On connait la lettre qu’il avait écrite alors au maréchal de Richelieu[1], lettre assez humble à laquelle l’ait allusion Choiseul ; Richelieu, n’ayant pas d’ordres de sa Cour, n’avait pu répondre que par une fin de non-recevoir. Or, Voltaire avait quelque raison de se considérer comme ayant une part dans cet échec ; prenant sur lui de tenter une entremise, il avait écrit à la sœur de Frédéric pour qu’elle engageât ce prince à solliciter l’intervention du maréchal de Richelieu, puis à celui-ci pour l’instruire de la démarche probable et pour le convier à couronner sa gloire de guerrier par les lauriers du pacificateur. Sa tentative n’avait abouti qu’à la confusion du roi de Prusse ; pourtant il ne se laissait pas décourager par le souvenir de ce premier insuccès, et ce qu’il n’avait pu mener à bien en 1757, il le recommençait en 1759, en s’appuyant cette fois sur le bon vouloir du ministère français. Il entretenait alors un commerce actif de paquets avec Frédéric, qui s’appelle pour la circonstance le banquier de Leipsick et dont les ennemis sont désignés sous le sobriquet de créanciers ; commerce à double partie, les paquets littéraires étant adressés directement à Frédéric et pouvant courir le risque d’être ouverts en route, tandis que les paquets politiques et secrets étaient expédiés par l’intermédiaire d’un homme de paille nommé Pertriset.
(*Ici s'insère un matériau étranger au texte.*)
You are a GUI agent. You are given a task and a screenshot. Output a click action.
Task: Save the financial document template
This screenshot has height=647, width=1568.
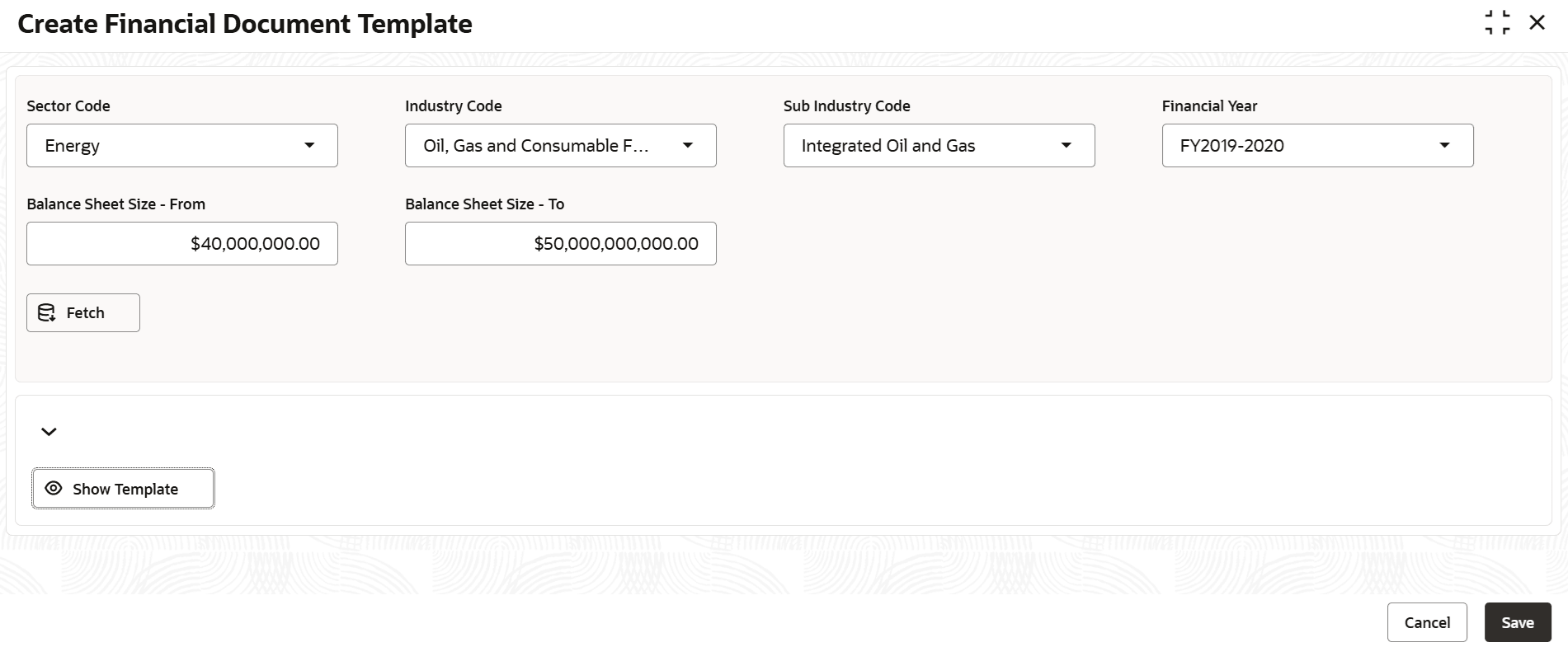[1518, 622]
Voltaire comptait pour l’extension de son rôle sur les facilités que lui créaient ces relations, et ce qui l’encourageait, c’est que ses premières négociations venaient d’avoir un résultat. A la sollicitation de Frédéric, Pitt avait consenti à ce qu’une proposition de congrès pour la paix fût déposée au nom de l’Angleterre et de la Prusse entre les mains des États généraux à la Haye. L’ambassadeur anglais en Hollande avait fait des ouvertures dans le même sens à l’ambassadeur français ; malheureusement les prétentions de l’Angleterre étaient exagérées et la France fut obligée de leur opposer une certaine résistance.

  1. Cette lettre est datée de Rote, 6 septembre 1757.